-------- Data records --------

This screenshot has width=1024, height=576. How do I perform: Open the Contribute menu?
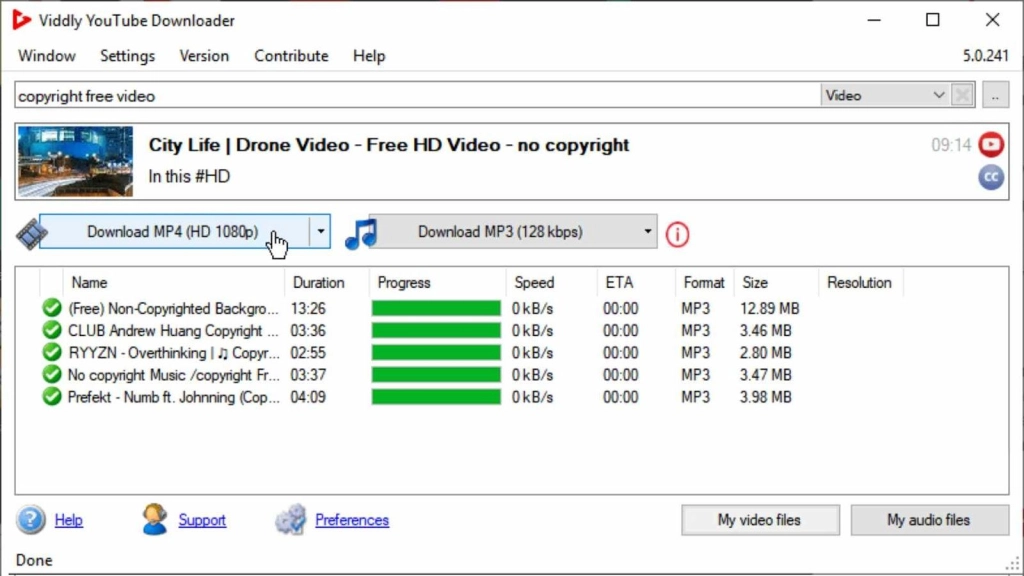click(291, 56)
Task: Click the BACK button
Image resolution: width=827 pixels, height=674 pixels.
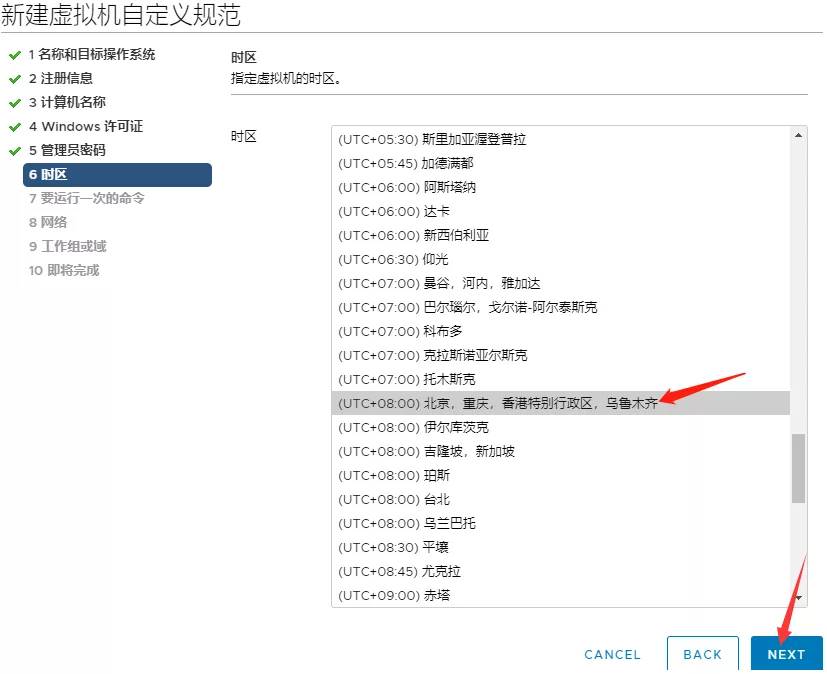Action: click(x=702, y=654)
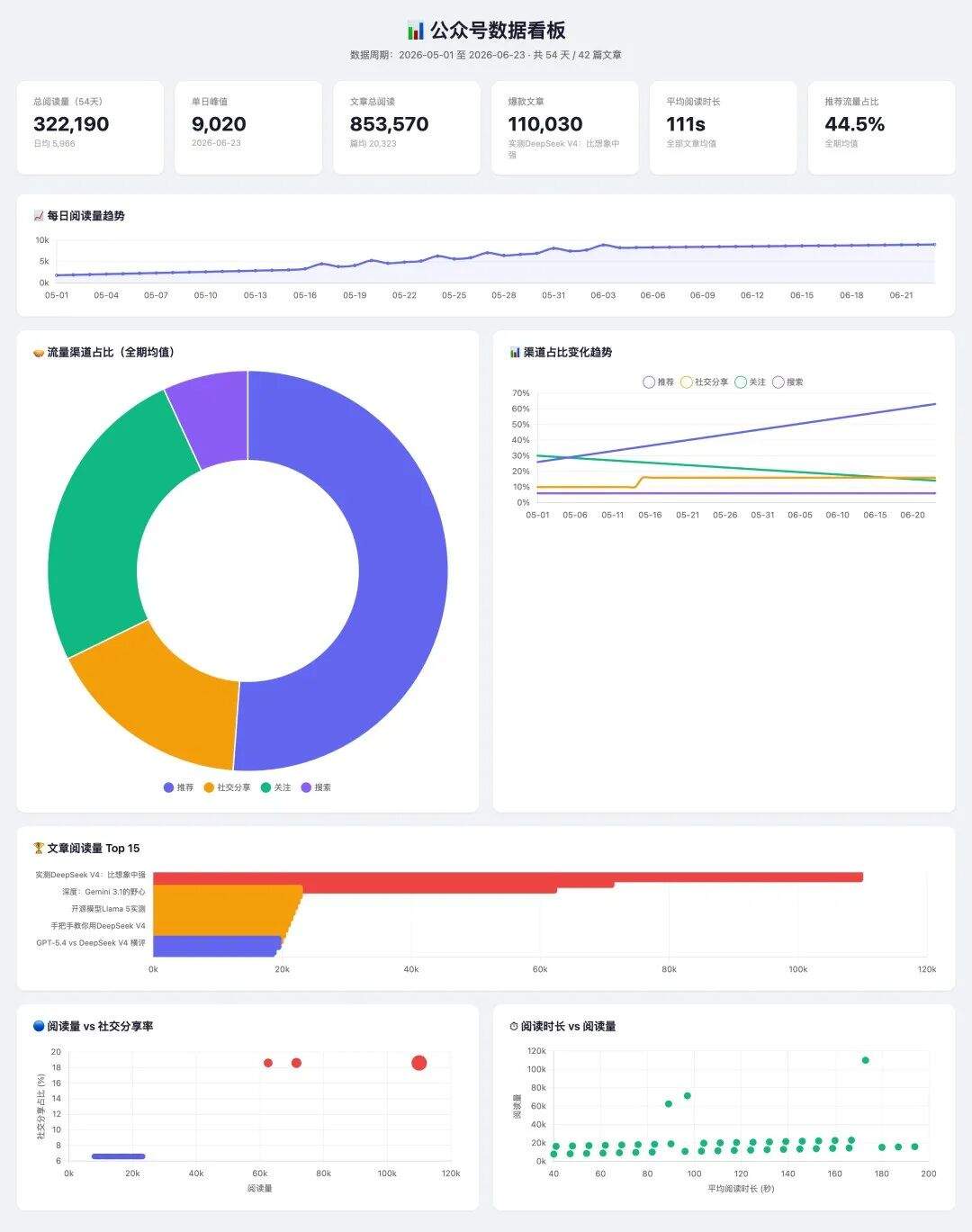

--------

What to work on: All of the records above should be written out exactly, with the pictures left out.

Response area:
This screenshot has width=1024, height=576. How do I perform: Open the Contribute menu?
click(291, 56)
Task: Click the BACK button
Image resolution: width=827 pixels, height=674 pixels.
Action: click(x=702, y=654)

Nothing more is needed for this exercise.